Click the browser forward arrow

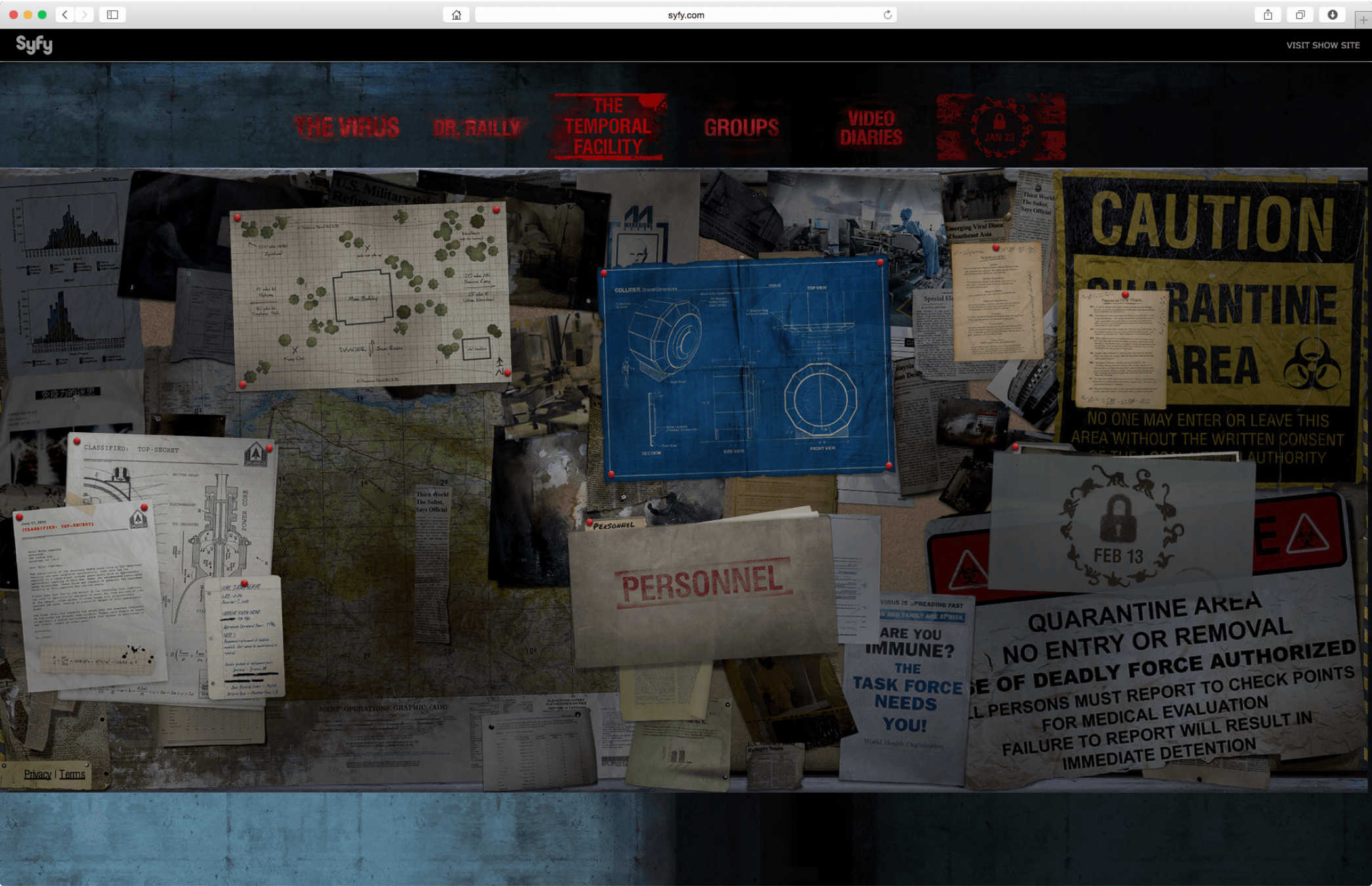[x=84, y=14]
§
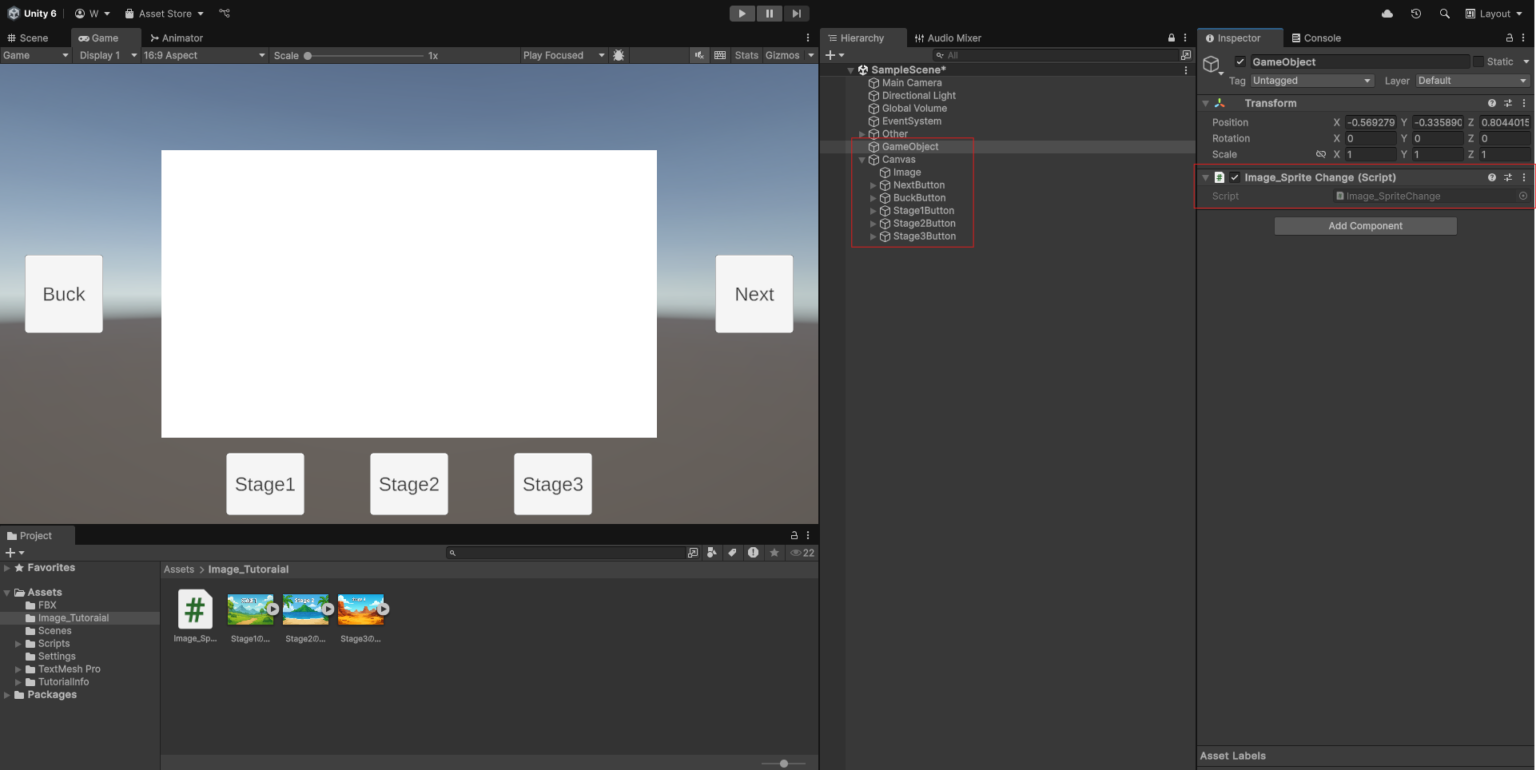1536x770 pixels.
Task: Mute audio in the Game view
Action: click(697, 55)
§
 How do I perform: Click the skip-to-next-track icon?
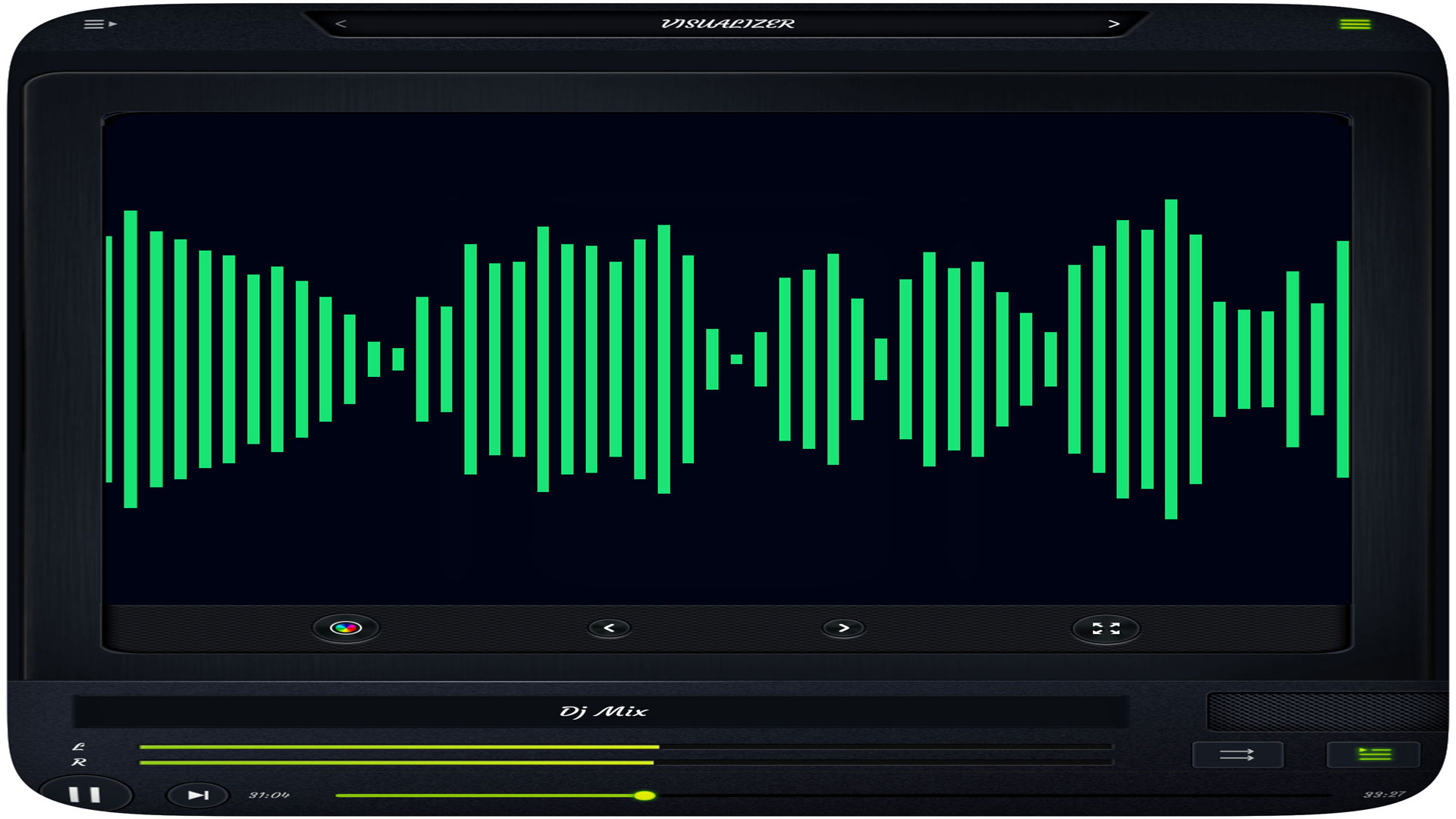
§
ESERCIZIO
Ricopia le righe cominciando da quella che contiene "1536x770 pixels." e fermandoti dopo quella che contiene "Action: click(697, 55)", sostituendo "audio" con "sound" e lasciando invariato tutto il resto. Non includere le immagini nella risposta.

SOLUZIONE
1536x770 pixels.
Task: Mute sound in the Game view
Action: click(697, 55)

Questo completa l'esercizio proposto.